Rover Pipeline Presses FERC for Approval on Laterals; FERC Tells Rover to Keep Its Word

First, from Kallanish Energy:
The company, in a strongly worded letter to FERC, said it had expected to begin service next week on its delayed Burgettstown and Majorsville laterals. 
“It is not in the public interest for the commission to withhold this supply from market any longer,” the company said. 
The company said that “significant volumes of natural gas have been unable to flow on pipeline facilities that have been completed for nearly a month.” 
In a June 21 letter to FERC, the company requested approval by June 25. It intended to then notify shippers that service would begin on July 1, it said. 

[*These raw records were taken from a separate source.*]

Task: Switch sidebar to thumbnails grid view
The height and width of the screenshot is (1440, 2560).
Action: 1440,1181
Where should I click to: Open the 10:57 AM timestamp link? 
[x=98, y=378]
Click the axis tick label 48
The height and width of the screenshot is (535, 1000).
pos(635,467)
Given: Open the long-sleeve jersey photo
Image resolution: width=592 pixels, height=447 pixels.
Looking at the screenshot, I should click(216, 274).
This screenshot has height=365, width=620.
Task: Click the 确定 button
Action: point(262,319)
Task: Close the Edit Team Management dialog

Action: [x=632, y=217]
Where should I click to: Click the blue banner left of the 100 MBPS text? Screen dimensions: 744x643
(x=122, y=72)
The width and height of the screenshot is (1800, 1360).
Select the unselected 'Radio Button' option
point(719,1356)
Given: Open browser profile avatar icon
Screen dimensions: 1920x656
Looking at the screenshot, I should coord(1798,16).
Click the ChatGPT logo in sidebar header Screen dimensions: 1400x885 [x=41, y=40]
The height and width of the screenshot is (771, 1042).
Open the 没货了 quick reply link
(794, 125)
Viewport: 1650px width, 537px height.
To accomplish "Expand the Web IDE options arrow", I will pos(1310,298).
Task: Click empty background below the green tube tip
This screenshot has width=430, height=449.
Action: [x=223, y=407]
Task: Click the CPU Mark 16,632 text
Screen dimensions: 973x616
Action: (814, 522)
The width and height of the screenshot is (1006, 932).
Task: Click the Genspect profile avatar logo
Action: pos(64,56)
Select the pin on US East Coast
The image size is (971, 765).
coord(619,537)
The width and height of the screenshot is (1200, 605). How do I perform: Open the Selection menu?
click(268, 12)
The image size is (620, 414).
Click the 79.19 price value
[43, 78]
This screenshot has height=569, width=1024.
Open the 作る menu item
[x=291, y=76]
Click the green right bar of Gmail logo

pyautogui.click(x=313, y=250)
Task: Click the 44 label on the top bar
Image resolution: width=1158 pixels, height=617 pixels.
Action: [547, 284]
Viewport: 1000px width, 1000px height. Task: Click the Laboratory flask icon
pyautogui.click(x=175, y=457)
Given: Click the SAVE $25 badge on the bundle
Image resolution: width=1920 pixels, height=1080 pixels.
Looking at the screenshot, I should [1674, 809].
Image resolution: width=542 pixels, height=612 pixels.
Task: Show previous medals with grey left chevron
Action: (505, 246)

Rover Pipeline said that FERC appears to have changed the rules in requiring additional work from the company after heavy rains caused slippage and erosion problems along the two laterals. 
The company said both laterals are now more than 50% restored, but not enough to win FERC approval. 
“This change is unwarranted and unreasonable,” the company said.
And then there is this response from the FERC, as reported by NGI:
Rover Pipeline LLC is once again in regulators’ crosshairs as FERC staff on Thursday said the company is unlikely to meet the restoration deadlines set out in a May 1 order approving service on the Vector Delivery Meter Station, Defiance Compressor Station and the Market Segment. 
According to a letter to the pipeline signed by the Federal Energy Regulatory Commission’s John Wood, deputy director of the Office of Energy Projects, Rover was expected to miss the June 30 (Saturday) deadline for completing restoration work on those facilities, in violation of the terms of the May order. Rover told FERC staff via email that it expected restoration on the Market Segment to take until at least the end of July, according to Wood. 
Thursday’s letter echoes an earlier missive from FERC that chided Rover for lagging behind schedule on restoration of Mainline Compressor Stations 1 and 2, and it raises the possibility of delays to pending in-service authorizations for four supply laterals. 
“Because restoration of these facilities was not complete at the time of in-service authorization, Rover committed to completing the remaining restoration activities by specified dates,” Wood wrote, noting a checklist of items including grading, reseeding, restoration of stream banks, rill erosion and repair of erosion control devices, among other activities.
The construction of the Rover pipeline has been marked by drilling mud spills, property damage, and other mistakes, including the destruction of a house that was under consideration for historical status in Carroll County.  ETP has generally come out firing with strongly worded letters to the FERC as regulators have kept the company squarely in their sights.  With as much back-and-forth as there has been between ETP and both the FERC and Ohio EPA, it's a little bit remarkable that the project has been able to progress as much as it has.